• **DATA SECTION**
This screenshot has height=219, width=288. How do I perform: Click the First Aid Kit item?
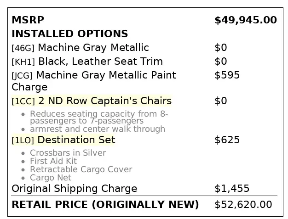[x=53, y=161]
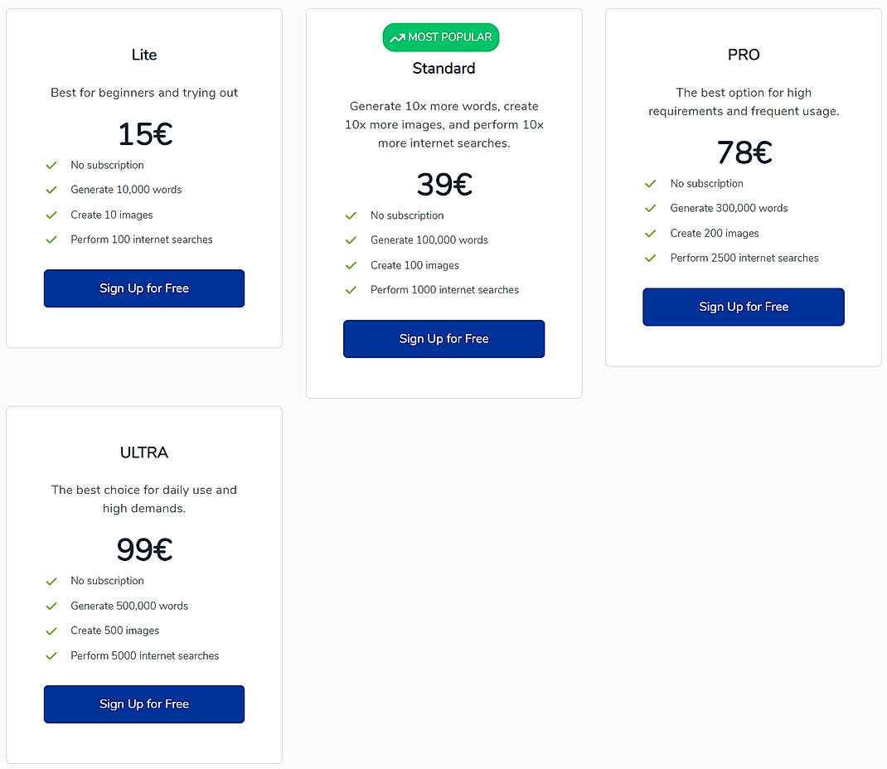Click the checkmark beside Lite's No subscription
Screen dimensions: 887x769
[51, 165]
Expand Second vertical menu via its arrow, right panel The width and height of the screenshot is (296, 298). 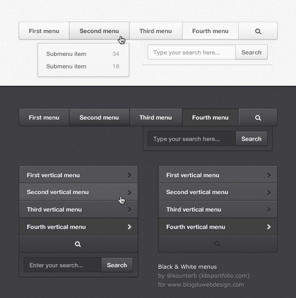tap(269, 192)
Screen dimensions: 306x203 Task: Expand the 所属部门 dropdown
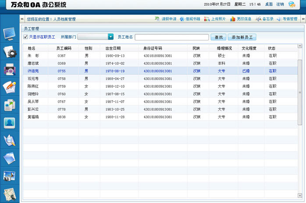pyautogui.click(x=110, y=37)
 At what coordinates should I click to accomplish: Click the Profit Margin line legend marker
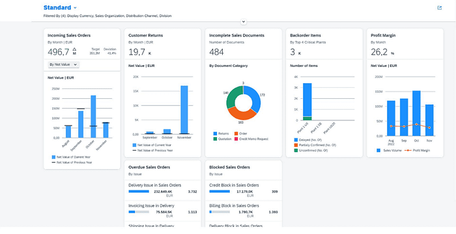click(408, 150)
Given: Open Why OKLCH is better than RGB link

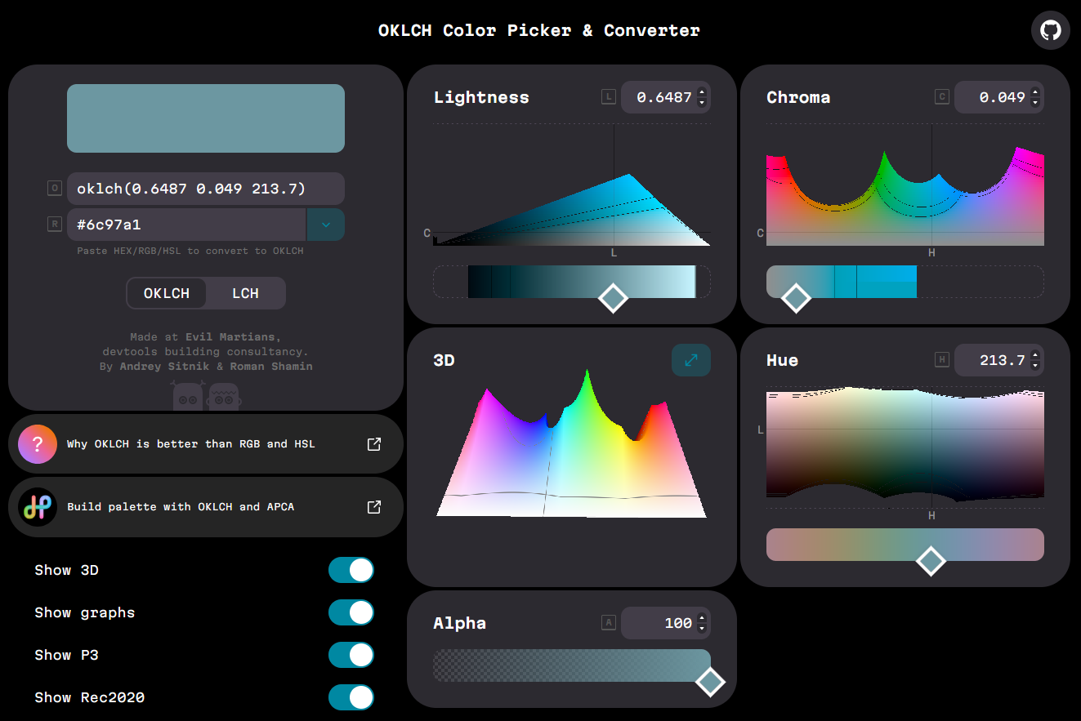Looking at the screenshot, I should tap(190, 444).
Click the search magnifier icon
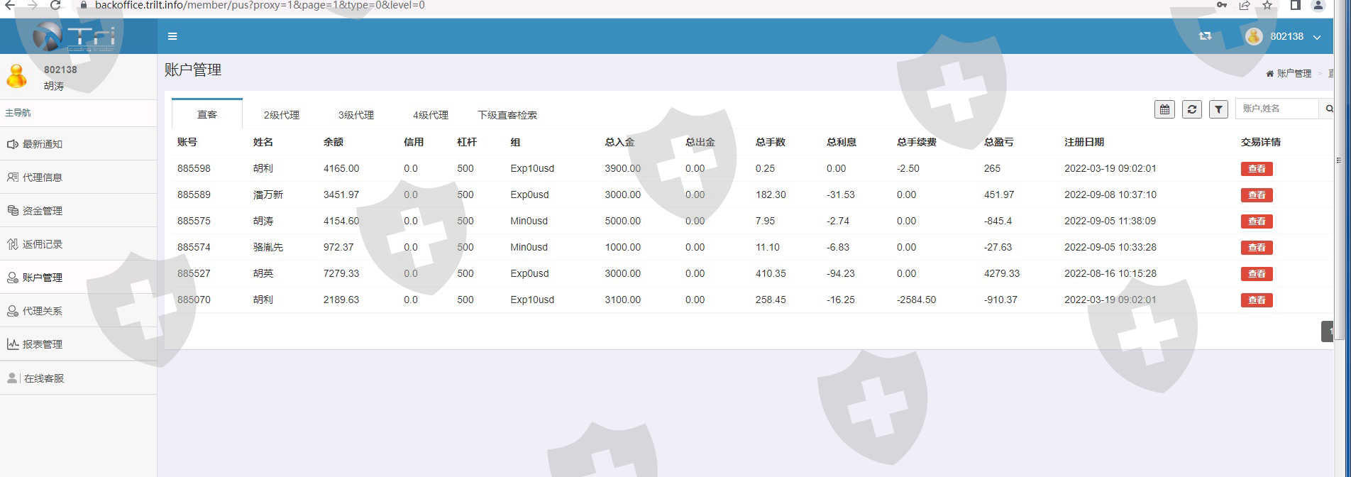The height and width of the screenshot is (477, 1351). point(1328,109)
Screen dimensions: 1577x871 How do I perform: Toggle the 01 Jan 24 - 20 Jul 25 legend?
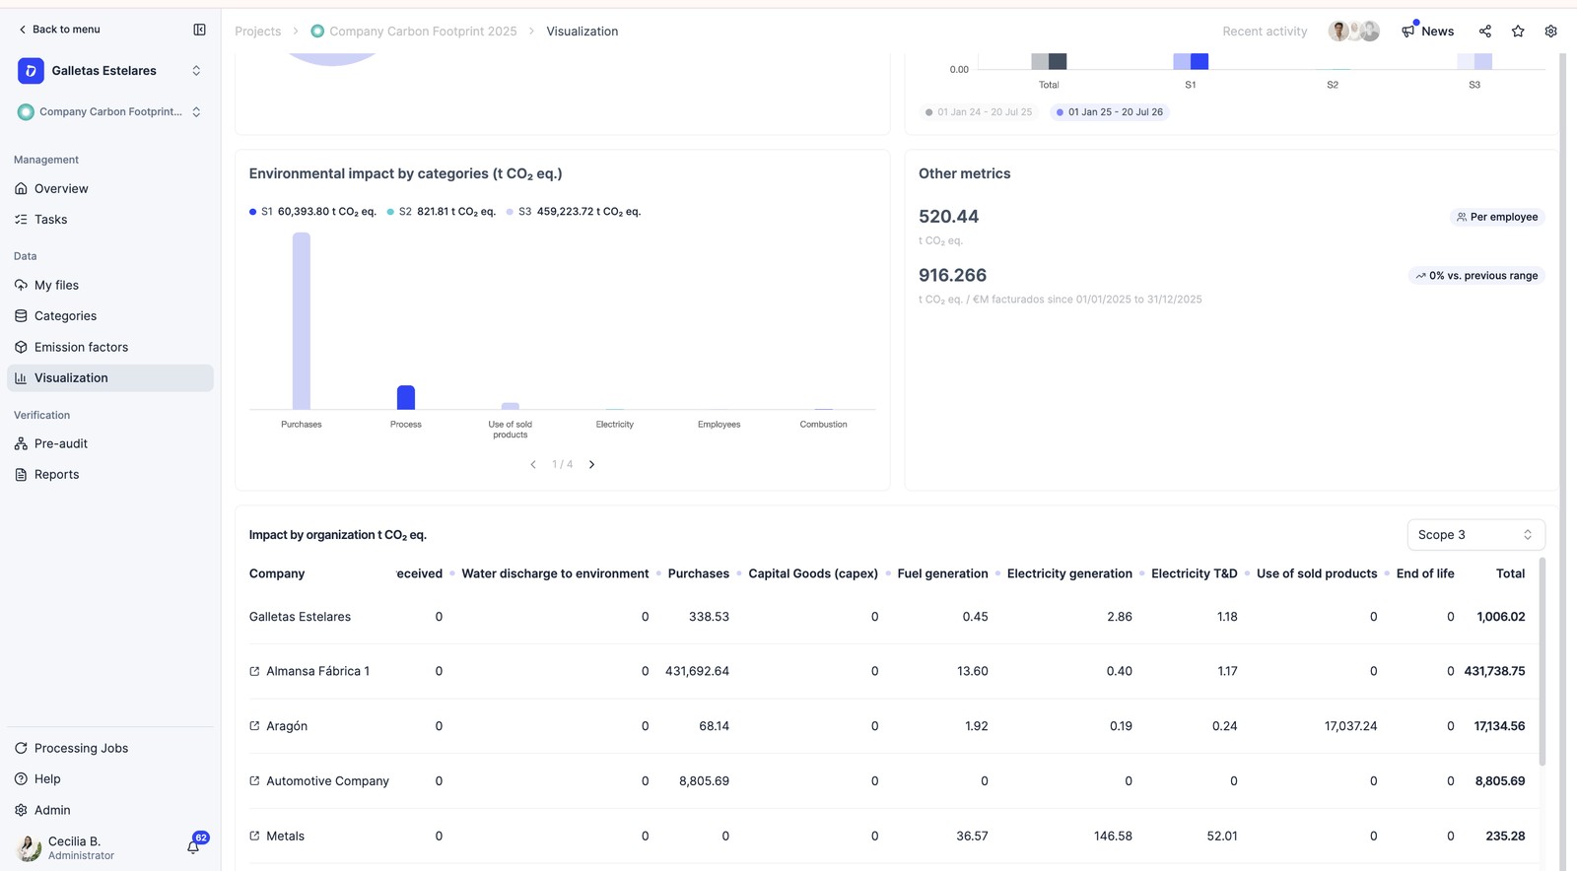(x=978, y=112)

---

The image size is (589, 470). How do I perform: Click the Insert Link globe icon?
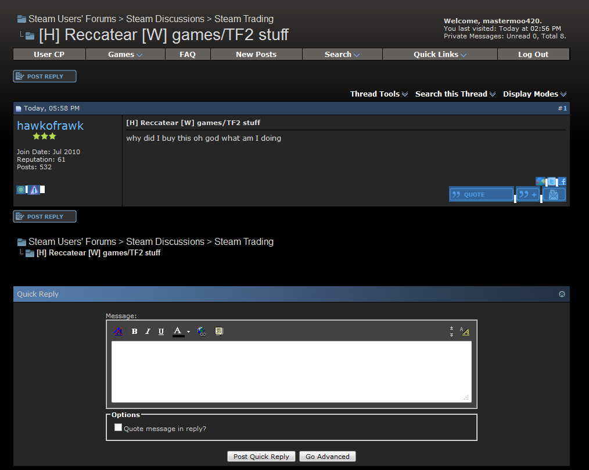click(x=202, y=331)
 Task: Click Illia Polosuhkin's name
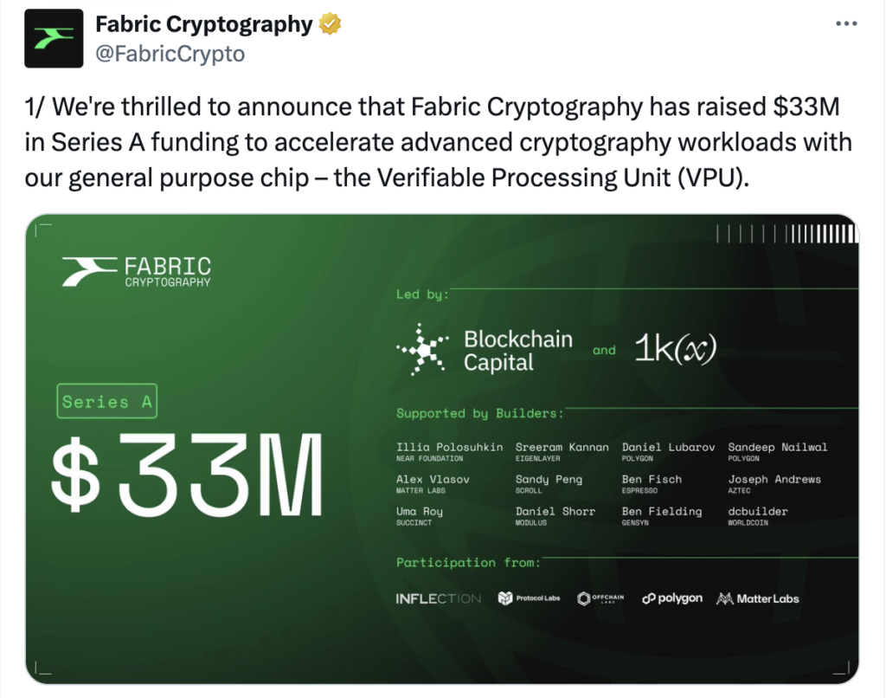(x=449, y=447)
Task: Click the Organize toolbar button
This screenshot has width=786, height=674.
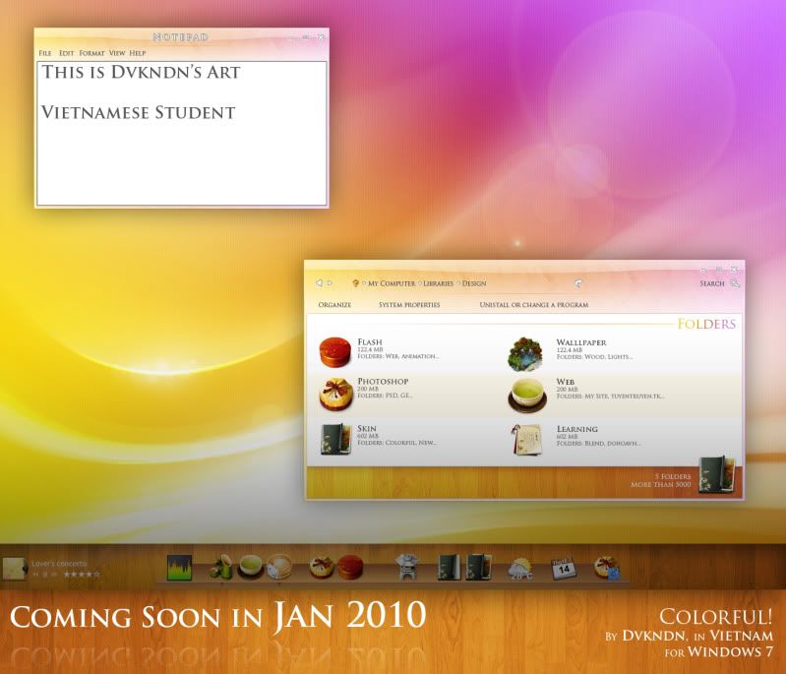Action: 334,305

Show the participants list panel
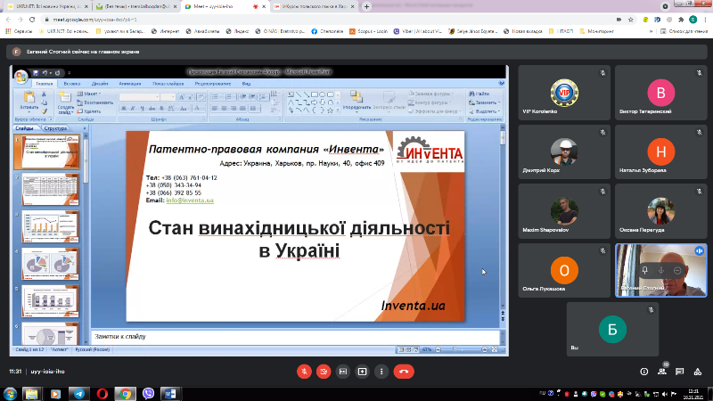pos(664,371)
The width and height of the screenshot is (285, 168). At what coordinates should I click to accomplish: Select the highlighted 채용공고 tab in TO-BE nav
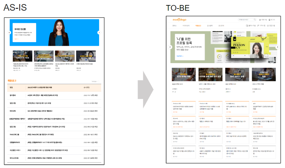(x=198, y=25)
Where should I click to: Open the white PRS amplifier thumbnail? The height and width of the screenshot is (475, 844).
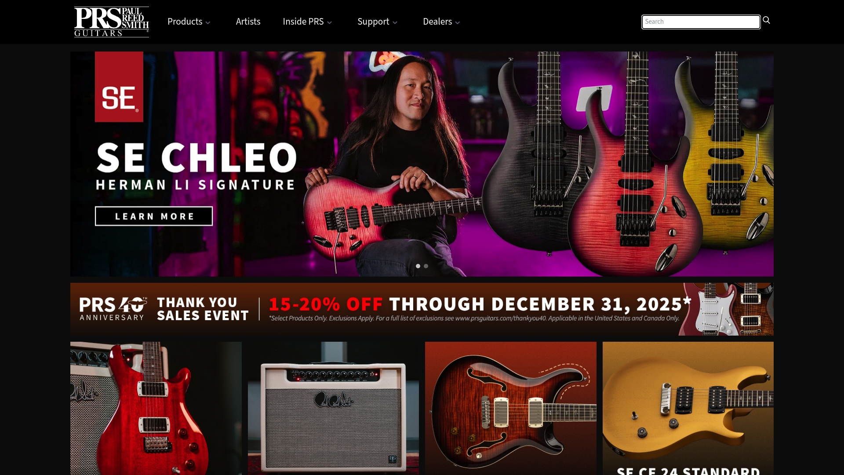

--

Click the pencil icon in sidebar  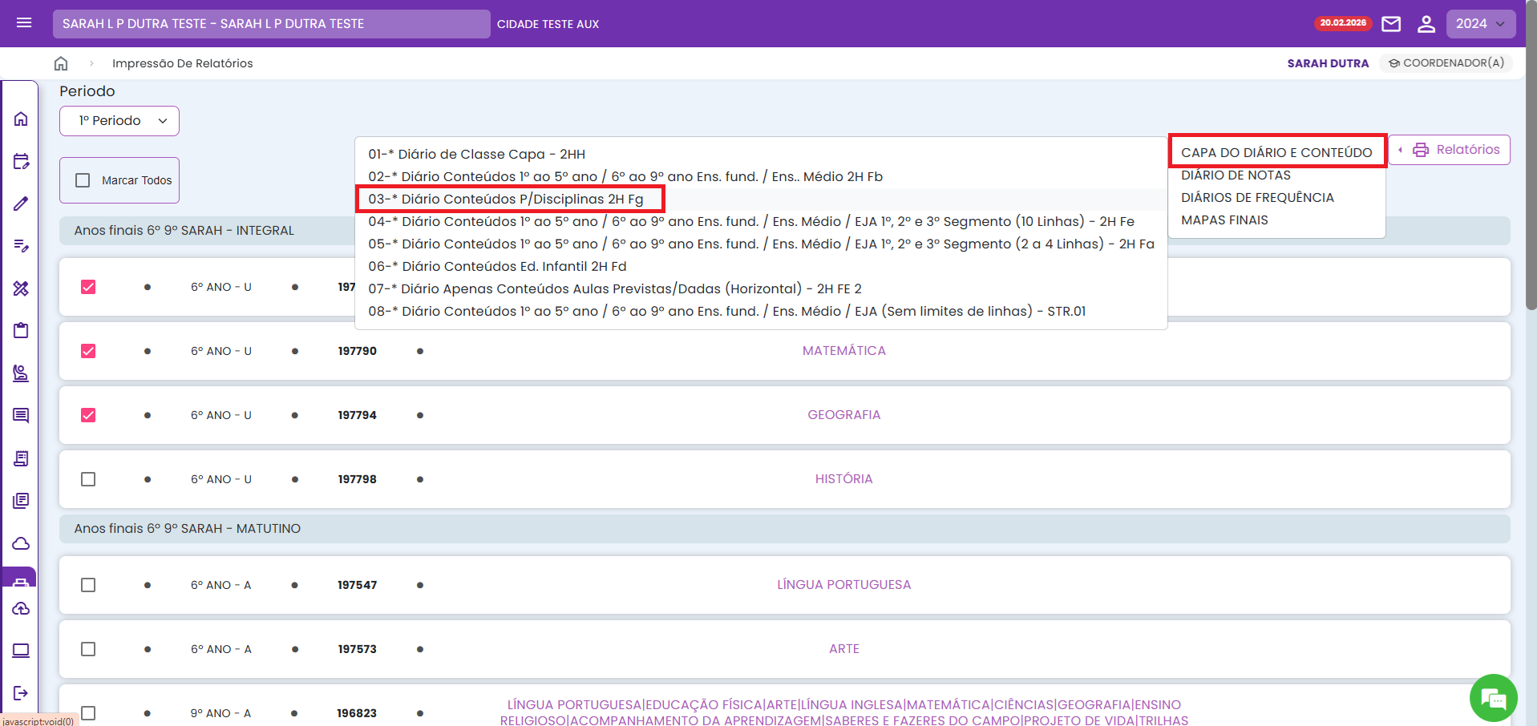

• **TASK OBJECTIVE**
Nothing outside the stretch above, from the line with "This screenshot has width=786, height=674." through the line with "Where should I", is set down. Transcribe that stretch exactly, ends included, but not its pictures.

• **SOLUTION FOR THIS PROBLEM**
This screenshot has width=786, height=674.
Action: 334,305

Show the participants list panel
pos(664,371)
The width and height of the screenshot is (285, 168). At what coordinates should I click to accomplish: Select the highlighted 채용공고 tab in TO-BE nav
(x=198, y=25)
Where should I click to: Open the white PRS amplifier thumbnail? The height and width of the screenshot is (475, 844).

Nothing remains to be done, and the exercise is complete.